* Start TEXT *

= Jazz in Czechoslovakia =

Czechoslovakia's jazz roots were established by Jaroslav Ježek and Rudolf Antonín Dvorský in the 1920s and 1930s. Ježek's influence in this realm is particularly noted and by the time he immigrated to the United States in 1939, his compositions blending jazz and classical music were among the most popular music. After the invasion of Czechoslovakia by the Nazis, however, jazz was banned and it was not until 1947 when the Australian jazz pianist Graeme Bell and his Dixieland Jazz Band performed at a World Youth Festival in Prague that the jazz movement was revived.

When this movement began, the Stalinists were opposed to it, but as Josef Škvorecký writes in his The Bass Saxophone, “Its name was Dixieland. A type of the cannibal-music with roots so patently folkloristic and often (the blues) so downright proletarian that even the most Orwellian falsifier of facts would be hard put to deny them”. Similar to the situation during World War II, jazz was developed by Africans and as such, regarded as trash. As this movement grew, it became increasingly intertwined with the growth of the dissident movement.

Among the underground intellectuals, jazz was the genre that was most identified with. As the cultural scene in Czechoslovakia heated up, the jazz scene expanded along with it. In 1964, the First Prague International Jazz Festival was held, bringing hip bands of the time. When the Prague Spring occurred, jazz continued its success as an independent form that attracted the youth in all their rebellion. It was the music that was played at clubs and numerous individual bands formed. As one sees in Škvorecký's The Cowards, the day revolved around practicing jazz with the group and heroic daydreams. Even though the novel is set at the end of WWII, the books publishing in 1958 is clearly demonstrative of the excitement for jazz that is present at the time Škvorecký writes the novel.

* End TEXT *

> _GIVEN EXERCISE 1_
According to the article on jazz in Czechoslovakia, in what year was the First Prague International Jazz Festival held?
> _GIVEN EXERCISE 2_
Reproduce the article on jazz in Czechoslovakia from "Czechoslovakia's jazz roots" to "movement was revived.".
The data that come next bear no relation to the article on jazz in Czechoslovakia.

* Start DATA PROVIDED *

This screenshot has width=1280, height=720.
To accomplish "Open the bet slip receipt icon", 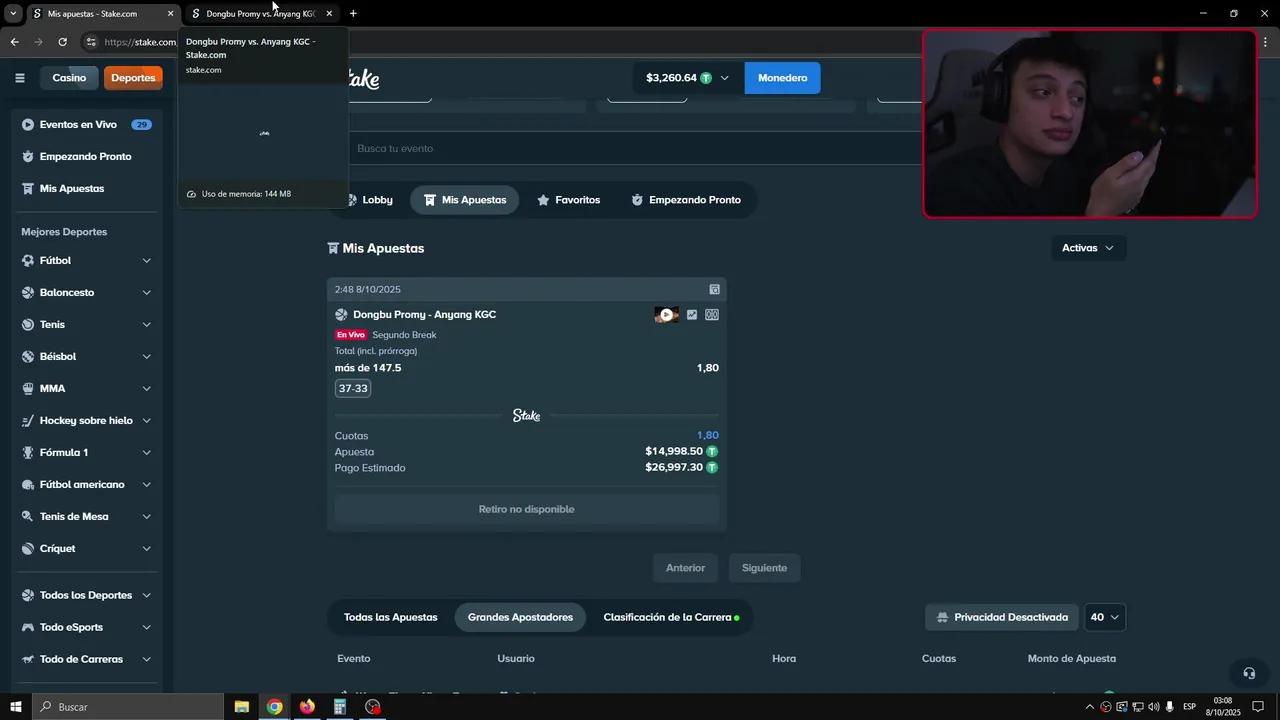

* End DATA PROVIDED *

> _TASK SOLUTION 1_
1964

> _TASK SOLUTION 2_
Czechoslovakia's jazz roots were established by Jaroslav Ježek and Rudolf Antonín Dvorský in the 1920s and 1930s. Ježek's influence in this realm is particularly noted and by the time he immigrated to the United States in 1939, his compositions blending jazz and classical music were among the most popular music. After the invasion of Czechoslovakia by the Nazis, however, jazz was banned and it was not until 1947 when the Australian jazz pianist Graeme Bell and his Dixieland Jazz Band performed at a World Youth Festival in Prague that the jazz movement was revived.